Collected data:
[Start of section]
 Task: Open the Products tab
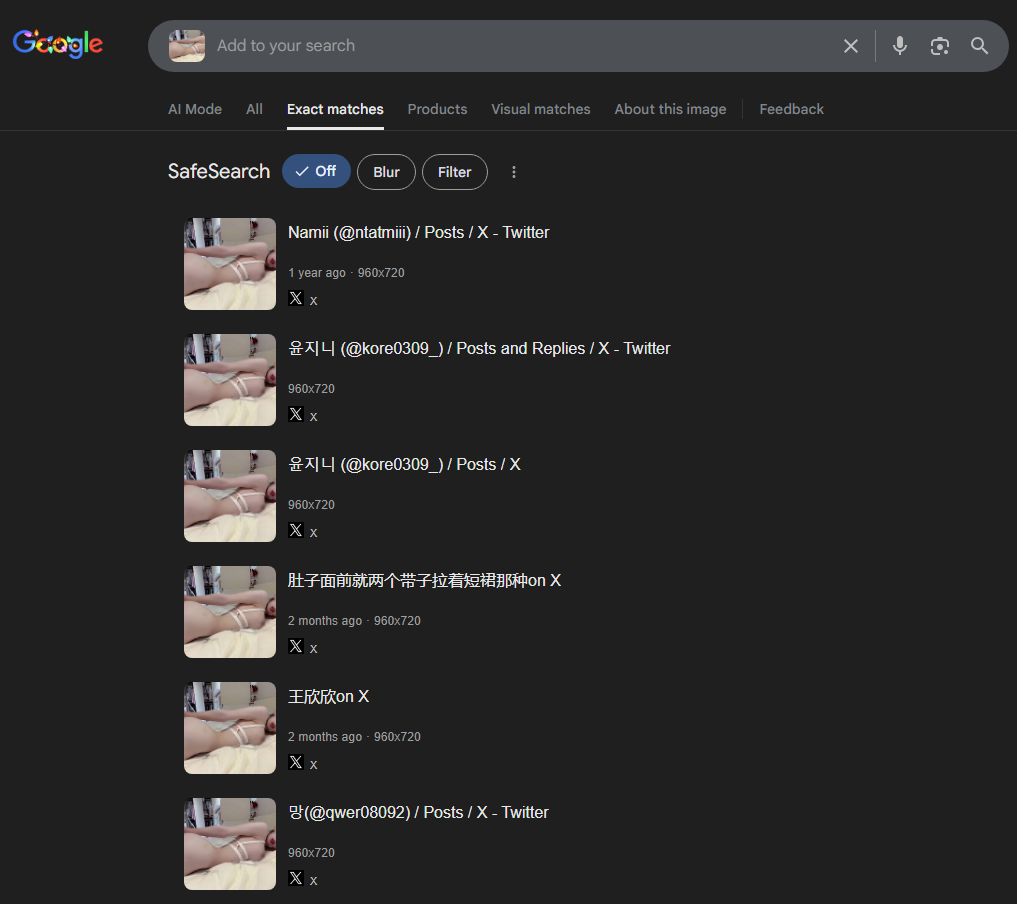coord(437,109)
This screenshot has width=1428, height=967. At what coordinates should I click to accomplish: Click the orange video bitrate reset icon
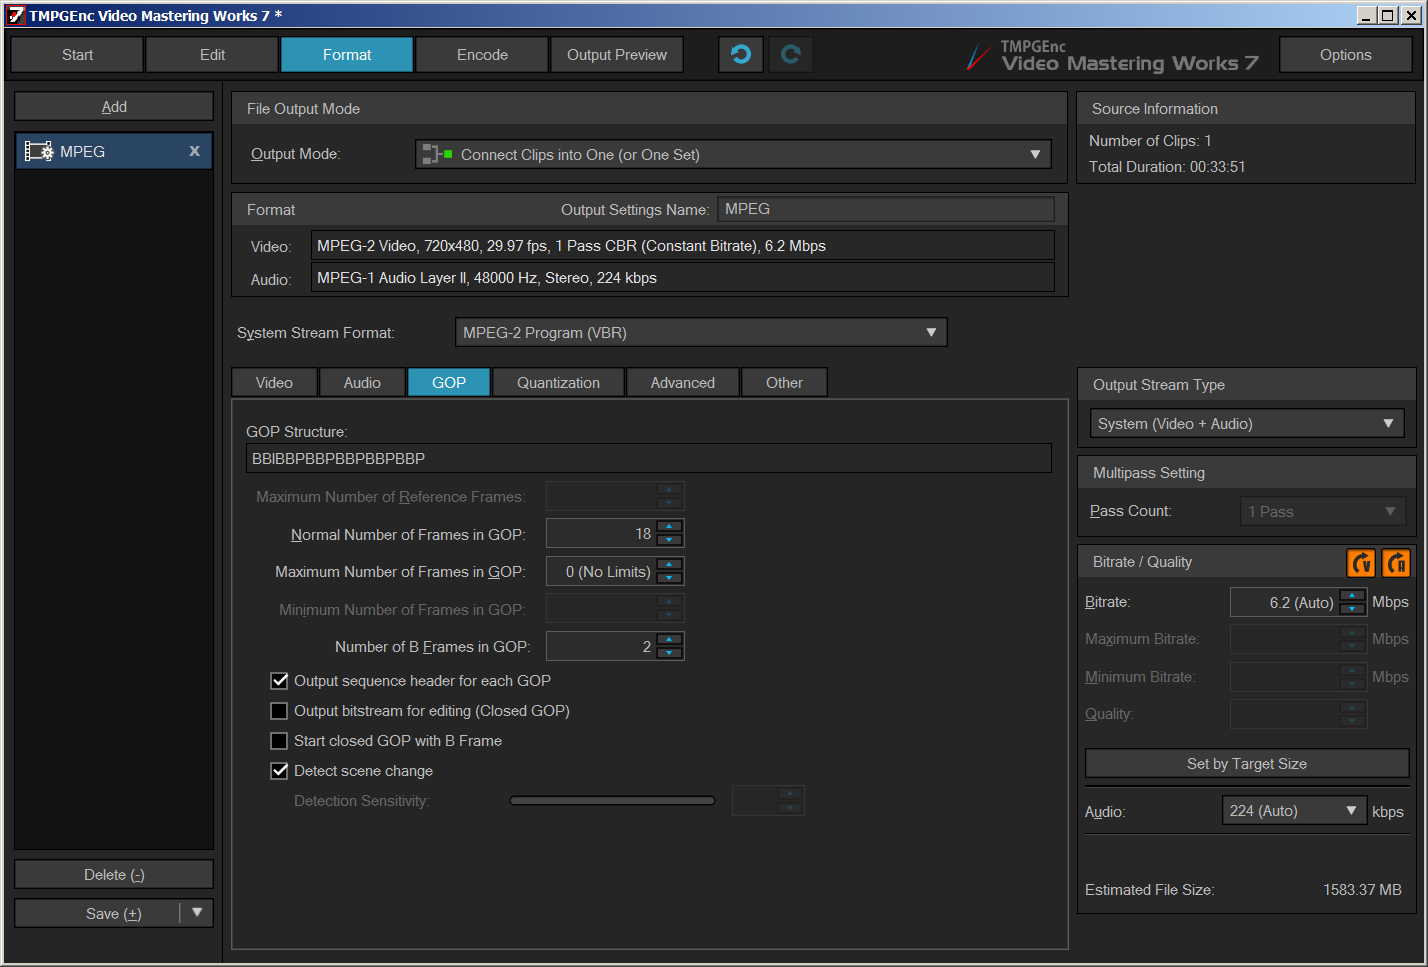tap(1361, 563)
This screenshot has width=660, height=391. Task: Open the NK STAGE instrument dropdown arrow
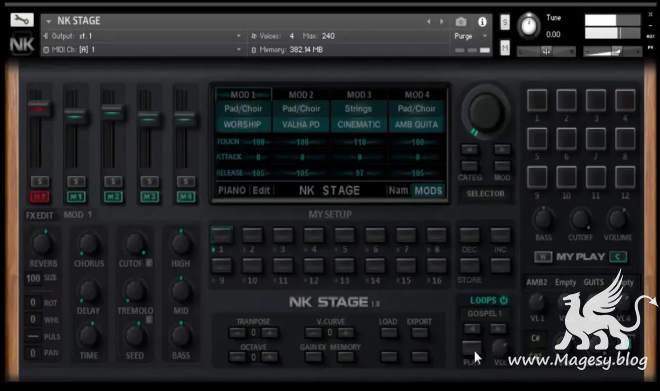[x=49, y=21]
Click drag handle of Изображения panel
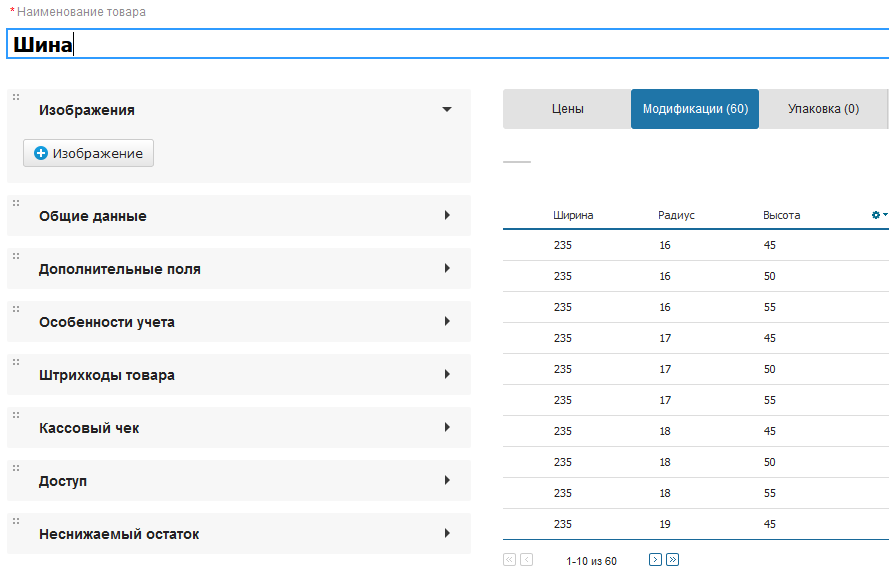Image resolution: width=889 pixels, height=581 pixels. (x=16, y=97)
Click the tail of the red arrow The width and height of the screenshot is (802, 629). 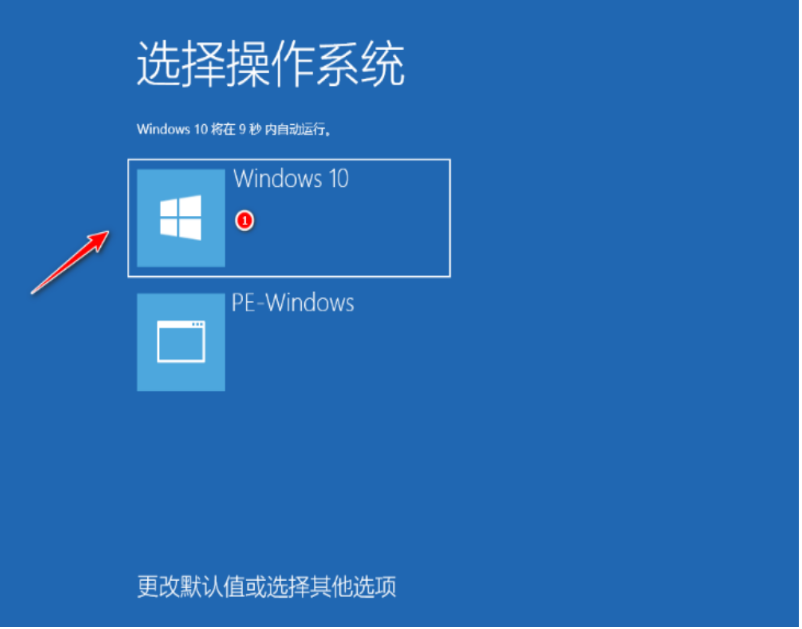[x=35, y=291]
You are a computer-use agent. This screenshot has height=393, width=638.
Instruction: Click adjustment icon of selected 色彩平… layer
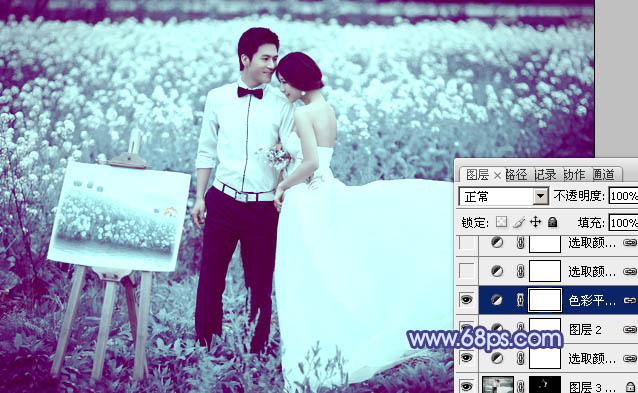496,300
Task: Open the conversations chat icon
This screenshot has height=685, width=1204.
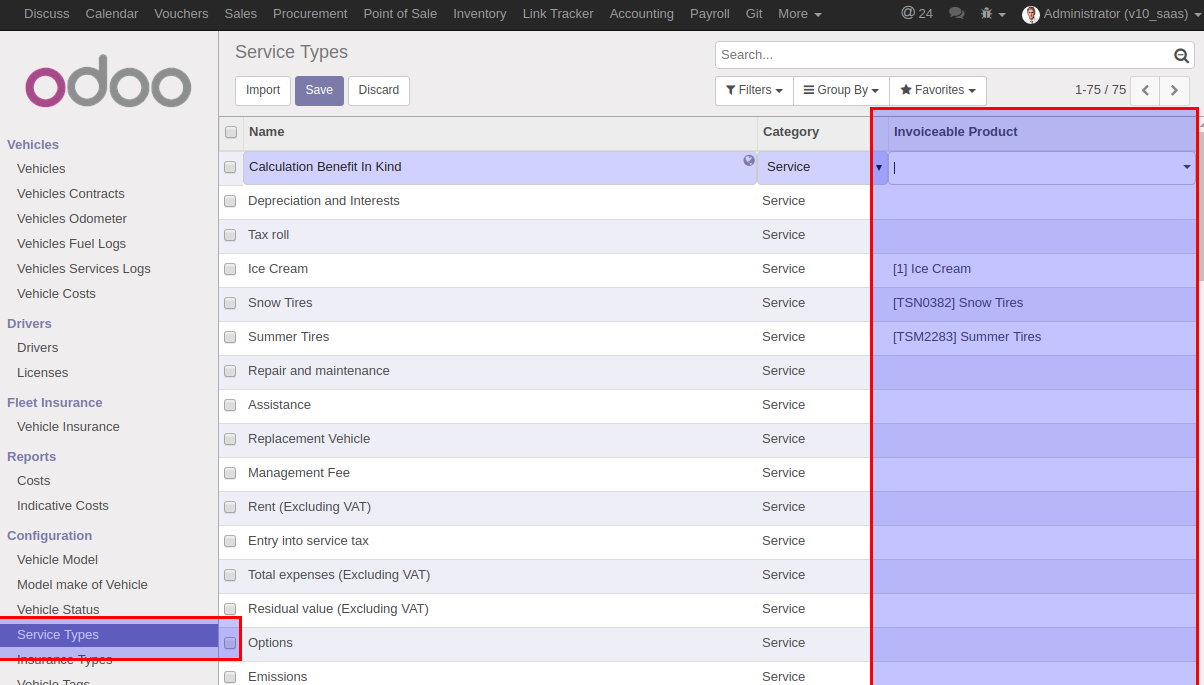Action: click(956, 14)
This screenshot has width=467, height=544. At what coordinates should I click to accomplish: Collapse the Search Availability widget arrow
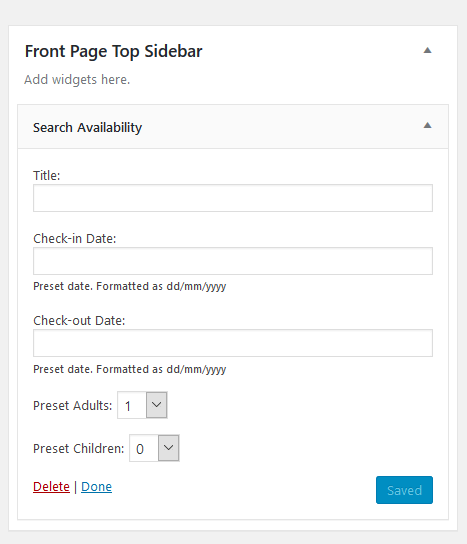tap(427, 125)
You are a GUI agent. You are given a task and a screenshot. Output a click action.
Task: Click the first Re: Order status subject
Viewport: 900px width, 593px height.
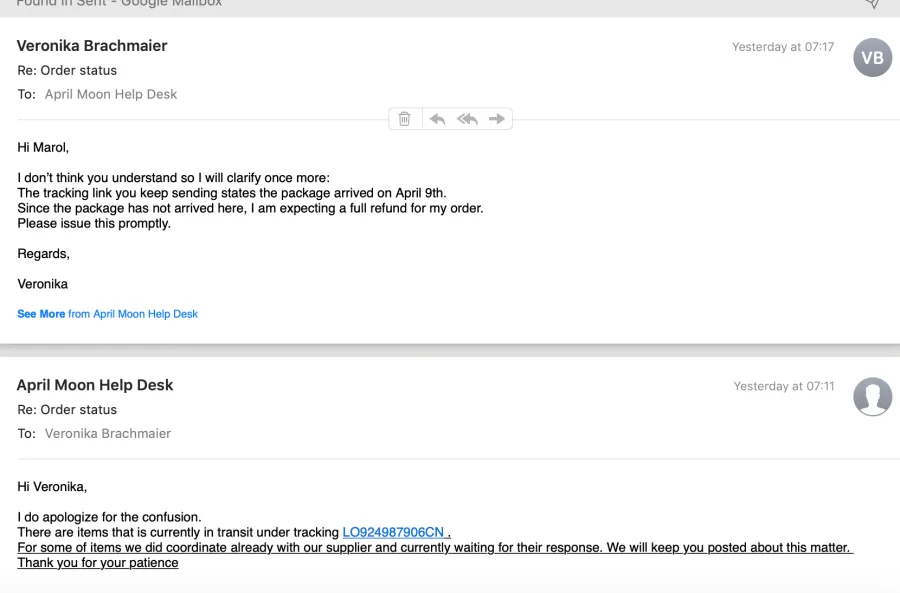pos(67,71)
[End of section]
Starting at the line containing "Task: Open the conversations chat icon" and stopping at the line containing "Task: Click the", output every line above exactly, both ends included, with pictures omitted.

Task: Open the conversations chat icon
This screenshot has height=685, width=1204.
Action: click(956, 14)
This screenshot has width=467, height=544. At what coordinates should I click to accomplish: Collapse the Search Availability widget arrow
tap(427, 125)
You are a GUI agent. You are given a task and a screenshot. Output a click action.
Task: Click the first Re: Order status subject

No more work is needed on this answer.